What is the difference?
Fundamentally the hoop is just a large steel ring, and as long as you can hang on, all the tricks are different orientations of the body with the Lyra. Silk tricks are often a long series of precise wraps that can be difficult to remember when you begin. Forgetting something as simple as putting the silk under an arm can leave you a tangled aerial piece.
What are the benefits?
Both of these classes require building up your core strength. If you cannot support your body weight in a hanging position, it will be difficult to even get into the hoop.

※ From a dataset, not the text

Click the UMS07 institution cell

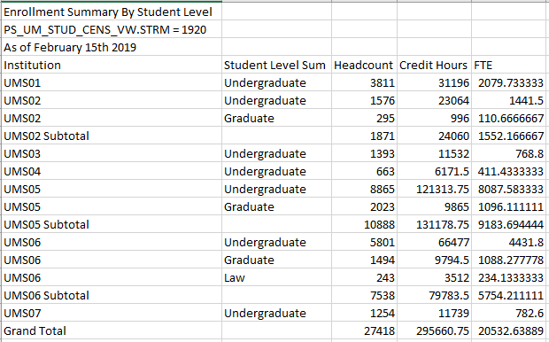tap(112, 313)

In the beginning, aerial silks will give you a slight advantage because you can essentially tie into the silks from ground level and start working on trick pathways.
What to choose to start?
Aerial silks are safer for beginners than the hoop. Both disciplines are inherently dangerous and should be treated with respect and caution, but the Lyra does not have any supporting fabric that can be used to create locks. You can perform a wrap with silks, but the hoop doesn’t have any locks. Support with hoop provides only your own holding and balance. There are definitely many tricks that help you keep yourself in the air, but with hoop, if you screw up, then there are a lot fewer opportunities to stop yourself from taking a tumble.
Are you sure?
Mostly it’s all up to you. Silks to be more useful for developing body awareness. It’s more fun to do big drops without all the scrapes and bruises of hoops. However, If you really like using your flexibility on an apparatus, I’d actually think that Lyra would have much more opportunity to do so, you’d just have to get to a higher level.
They’re both so wonderful in their own ways, so I’d give each a try if you can!